## Selected excerpt
# male prospects for me



## cherper (May 8, 2009)

Ok as you all know I am wanting a male. Here are some from leila's breeder that i may consider


























These next two i'm really serious about.
















They are 1 mo. old. The smaller ones above were just born apr 3


----------



## vicsta55 (Apr 20, 2011)

My favorite is the tiny white and blue male but truthfully, they are all stunners! Good luck with your choice! Will you show your little boy eventually?


----------



## LittleHead (May 20, 2004)

Love the first 2, the 3rd one scares me a bit (I don't know why). Out of the 2 that you're serious about, I like the 2nd one


----------



## jesuschick (Dec 5, 2010)

The title of your post made me giggle even though I knew what you were talking about!!

I love the symmetry of the little brown's guys markings. I also love the last 2 guys. Heart shaped noses always get to me!


----------



## nabi (Nov 25, 2004)

all so adorable...would be very hard for me to choose ...


----------



## 2Cheese (Feb 21, 2010)

OMG!!! They are all so cute!!! But I really like the 4th one. Good luck making your decision.


----------



## rubia (Jul 3, 2008)

I like the title of the post too !! ha ! The pictures are great, this breeder takes nice photos. I would have a difficult time choosing. Can you meet them ??


----------



## nic2576 (Nov 21, 2008)

I love the second one. I have a weakness for the chocolate ones.


----------



## cherper (May 8, 2009)

yes i can meet them. They are less than an hours drive.
Oh and Oh my gosh i just realized what you guys are talking about with my title. HAhahahahha :laughing8: Yeah hubby wouldn't be diggin' that too much. :coolwink:


----------



## kimr (Nov 14, 2010)

I thought you were starting your own personal ad, too! My laugh for the night...

I love both the last two...I'd have a hard time choosing between them. Any chance of getting both???


----------



## guccigrande (Apr 17, 2011)

They are all adorable! My favorite is the chocolate/white chi in the 2nd photo


----------



## cherper (May 8, 2009)

## Supplied records
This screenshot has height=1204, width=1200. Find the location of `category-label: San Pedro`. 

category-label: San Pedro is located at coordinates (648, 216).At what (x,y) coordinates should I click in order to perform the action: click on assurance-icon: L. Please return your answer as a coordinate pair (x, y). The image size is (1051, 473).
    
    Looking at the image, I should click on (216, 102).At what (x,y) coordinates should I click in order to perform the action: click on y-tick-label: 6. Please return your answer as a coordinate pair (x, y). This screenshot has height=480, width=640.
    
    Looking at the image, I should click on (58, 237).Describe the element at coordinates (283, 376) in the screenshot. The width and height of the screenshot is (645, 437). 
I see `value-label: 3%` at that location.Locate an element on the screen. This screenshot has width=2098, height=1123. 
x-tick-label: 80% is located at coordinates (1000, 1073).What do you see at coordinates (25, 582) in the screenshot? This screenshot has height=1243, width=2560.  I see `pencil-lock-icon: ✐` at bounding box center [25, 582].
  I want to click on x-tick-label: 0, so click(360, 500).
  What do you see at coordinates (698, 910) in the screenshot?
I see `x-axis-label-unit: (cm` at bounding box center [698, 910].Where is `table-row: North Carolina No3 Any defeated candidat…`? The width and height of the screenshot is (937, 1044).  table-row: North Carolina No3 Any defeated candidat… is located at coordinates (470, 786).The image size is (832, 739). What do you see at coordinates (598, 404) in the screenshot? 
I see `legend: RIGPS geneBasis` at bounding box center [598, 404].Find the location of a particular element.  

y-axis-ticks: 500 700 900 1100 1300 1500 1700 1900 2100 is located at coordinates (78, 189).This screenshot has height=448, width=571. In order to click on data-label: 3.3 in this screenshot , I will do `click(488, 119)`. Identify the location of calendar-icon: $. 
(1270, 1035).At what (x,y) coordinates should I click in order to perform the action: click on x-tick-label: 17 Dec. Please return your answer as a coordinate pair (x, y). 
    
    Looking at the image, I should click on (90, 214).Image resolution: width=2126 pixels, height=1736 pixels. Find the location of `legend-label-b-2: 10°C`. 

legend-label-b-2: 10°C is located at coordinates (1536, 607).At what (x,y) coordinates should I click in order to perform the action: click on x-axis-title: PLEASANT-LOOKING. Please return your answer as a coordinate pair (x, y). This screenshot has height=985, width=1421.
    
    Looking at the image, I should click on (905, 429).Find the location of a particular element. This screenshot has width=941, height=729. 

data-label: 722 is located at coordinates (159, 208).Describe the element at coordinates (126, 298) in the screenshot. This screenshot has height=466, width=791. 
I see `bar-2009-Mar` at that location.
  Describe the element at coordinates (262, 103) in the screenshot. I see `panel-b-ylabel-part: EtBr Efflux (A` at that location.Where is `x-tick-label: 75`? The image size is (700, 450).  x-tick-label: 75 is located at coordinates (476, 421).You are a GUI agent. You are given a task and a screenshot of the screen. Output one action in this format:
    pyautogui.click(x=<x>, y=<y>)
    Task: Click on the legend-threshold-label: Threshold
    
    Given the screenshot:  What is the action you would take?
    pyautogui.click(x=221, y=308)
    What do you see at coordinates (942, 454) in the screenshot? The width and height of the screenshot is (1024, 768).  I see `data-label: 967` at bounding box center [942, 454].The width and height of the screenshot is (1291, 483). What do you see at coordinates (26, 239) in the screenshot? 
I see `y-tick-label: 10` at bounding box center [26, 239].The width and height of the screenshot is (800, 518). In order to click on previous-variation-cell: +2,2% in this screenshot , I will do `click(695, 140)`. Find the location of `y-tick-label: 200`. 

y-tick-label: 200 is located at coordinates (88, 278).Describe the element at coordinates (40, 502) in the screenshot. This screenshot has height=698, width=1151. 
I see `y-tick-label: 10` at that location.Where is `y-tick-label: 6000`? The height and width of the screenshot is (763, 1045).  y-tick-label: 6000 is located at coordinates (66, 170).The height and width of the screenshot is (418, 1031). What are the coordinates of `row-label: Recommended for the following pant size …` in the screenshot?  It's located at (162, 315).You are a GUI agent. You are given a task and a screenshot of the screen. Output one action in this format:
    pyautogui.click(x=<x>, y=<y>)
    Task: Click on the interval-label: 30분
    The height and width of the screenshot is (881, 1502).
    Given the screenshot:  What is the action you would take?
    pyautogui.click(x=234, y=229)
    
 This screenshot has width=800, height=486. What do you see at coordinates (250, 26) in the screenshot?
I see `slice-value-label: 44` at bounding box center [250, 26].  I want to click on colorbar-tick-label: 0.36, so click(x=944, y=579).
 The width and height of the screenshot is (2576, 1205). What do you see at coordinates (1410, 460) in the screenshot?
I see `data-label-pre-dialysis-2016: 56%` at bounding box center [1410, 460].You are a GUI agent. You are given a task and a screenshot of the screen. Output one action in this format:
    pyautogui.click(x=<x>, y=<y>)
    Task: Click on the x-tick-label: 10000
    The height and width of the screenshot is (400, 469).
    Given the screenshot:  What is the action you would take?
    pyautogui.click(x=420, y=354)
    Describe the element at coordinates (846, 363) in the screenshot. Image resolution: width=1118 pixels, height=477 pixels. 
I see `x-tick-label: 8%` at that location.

## About this task
Answer these questions from the forum thread on male prospects:
1. How old are the two males cherper is really serious about?
2. According to cherper, how far away are the males by car?
3. Which one is guccigrande's favorite?

## The answer
1. They are one month old.
2. They are less than an hour's drive away.
3. The chocolate/white chi in the 2nd photo.